Thursday eventually does make it into books, but in a way she never suspected. Unknown to her (and to most people), there is an organization dedicated to making sure that the "real world" of fiction doesn't derail. Mrs. Nakijima is a part of this organization, JurisFiction, and Thursday quickly becomes their latest protégé, learning from their best agent, Miss Havisham (yes, that Miss Havisham).
Finally, to add one last plot twist, Thursday's time-jumping father has shown up, informing Thursday that all organic matter on the planet is going to turn into pink goo on December 12, unless they can figure out why and stop it.

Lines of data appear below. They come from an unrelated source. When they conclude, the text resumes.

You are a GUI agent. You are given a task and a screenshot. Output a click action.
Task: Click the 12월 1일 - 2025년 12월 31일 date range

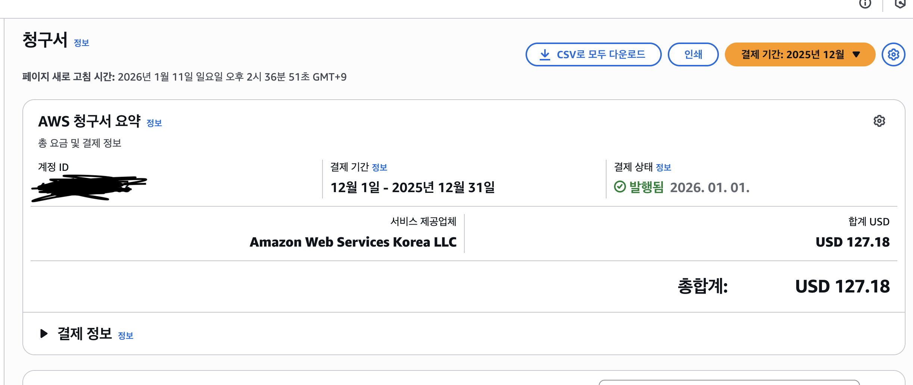(412, 187)
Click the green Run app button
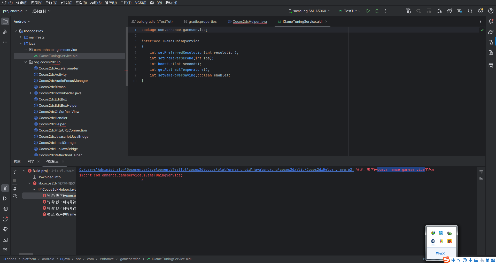Image resolution: width=496 pixels, height=263 pixels. pos(368,11)
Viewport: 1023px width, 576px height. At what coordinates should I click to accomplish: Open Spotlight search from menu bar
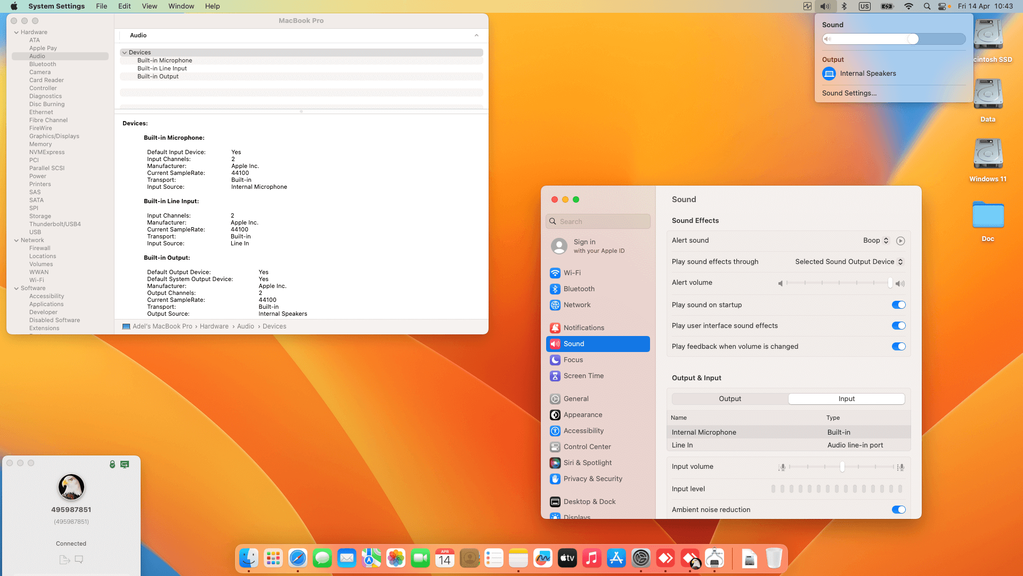click(927, 6)
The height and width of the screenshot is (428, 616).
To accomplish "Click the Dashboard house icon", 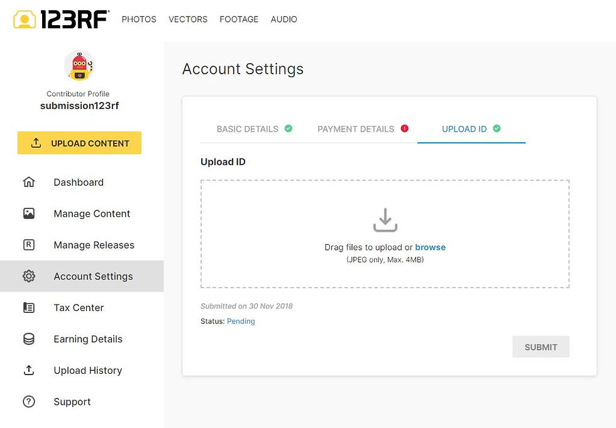I will pos(29,182).
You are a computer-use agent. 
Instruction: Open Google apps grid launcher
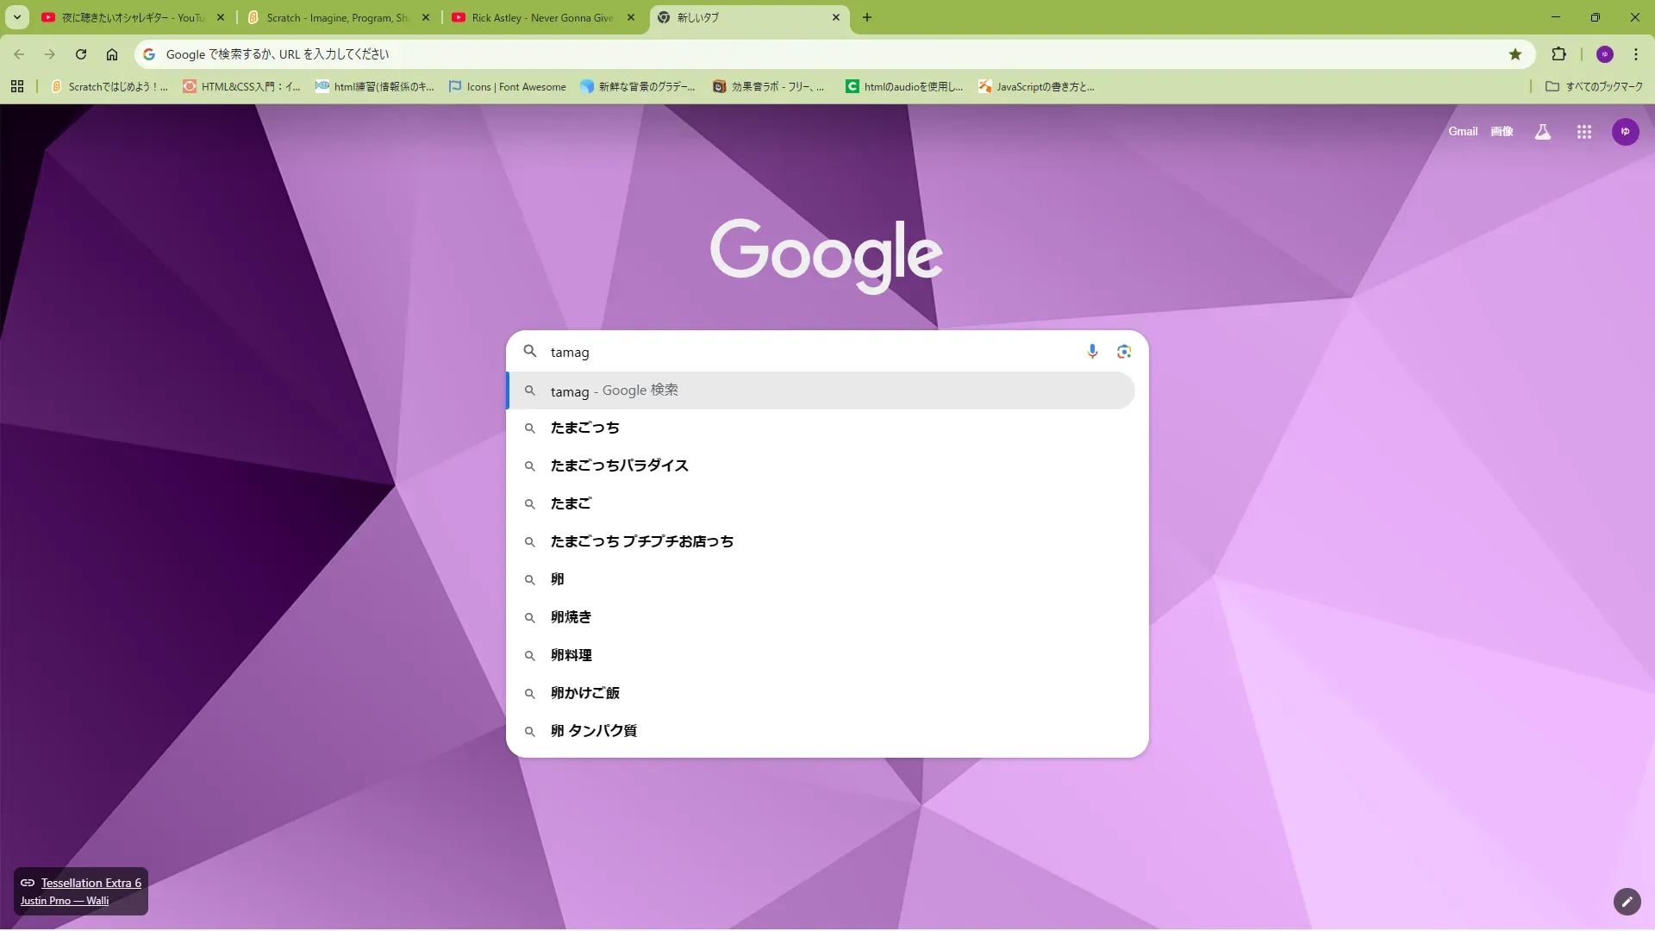1583,132
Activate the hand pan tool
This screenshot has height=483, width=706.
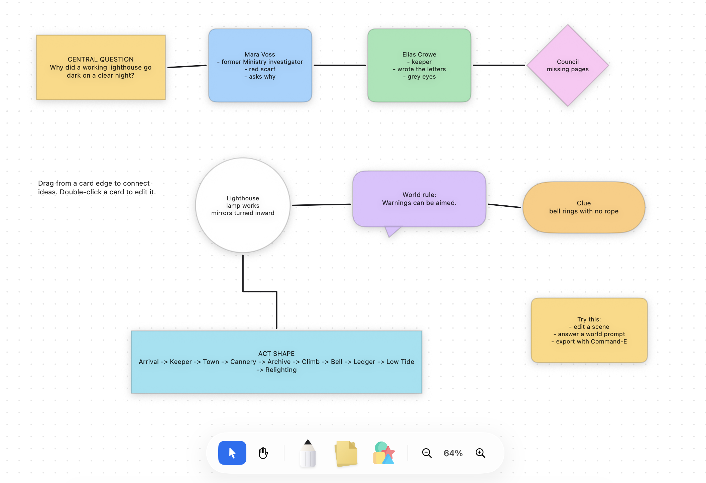[x=263, y=453]
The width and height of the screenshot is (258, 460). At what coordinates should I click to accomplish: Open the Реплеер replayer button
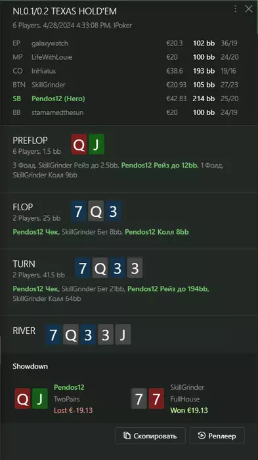(217, 436)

Just like the first book in this delightful series, Lost in a Good Book is full of lovely wordplay and hilarious literary allusions. Jasper Fforde has begun annotating The Eyre Affair on his Web site. If you go there, you can see just what an immense project this is. And he doesn't let up in Lost in a Good Book, which is replete with allusions and puns. At one point, when Thursday is about to die at the hands of a coincidence, she runs into Violet D'eath, Alf Weidershehn, Bonnie Voyage, etc. Many of the book excerpts that open each chapter are written by one Millon de Floss. The P.R. agent assigned to Thursday is Cordelia Flakk. And the list goes on. You can hardly turn a page without encountering some literary allusion or pun to make you smile.

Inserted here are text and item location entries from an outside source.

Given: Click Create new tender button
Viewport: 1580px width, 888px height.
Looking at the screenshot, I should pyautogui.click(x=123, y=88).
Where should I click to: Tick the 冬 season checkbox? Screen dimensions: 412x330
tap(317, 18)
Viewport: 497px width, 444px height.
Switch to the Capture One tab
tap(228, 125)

But the book is more than just a conglomeration of clever wordplay. First, and foremost, this book's plot is compelling. From the first chapter, the reader is drawn in and captivated by what is going on in Thursday's life. Just when you think it can't get any worse for Thursday, Fforde throws in another plot twist. (The synopsis I gave above ignores many of the twists and turns ‹ it gets too hard to summarize the plot without making it as long as the novel itself.) But Fforde doesn't allow his plot to take over the book; it doesn't get too unruly to handle. At points, Thursday feels as overwhelmed as the reader with everything that's happening, and then Fforde takes us off on a JurisFiction excursion, or takes us all to an art exhibit hosted by Thursday's loony brother Joffy in order to relax the franticness of the pacing before diving headlong again in the next chapter. What's amazing, though, is that even these "relaxation" moments are not superfluous; by book's end, they've all been revealed as having some important element for forwarding the story.
I confess I'm in love, but that's OK, because my wife knows about it; she's even participating in this affair. It's less than a year before The Well of Lost Plots comes out and I can reunite with Thursday and her crazy world. I can't wait.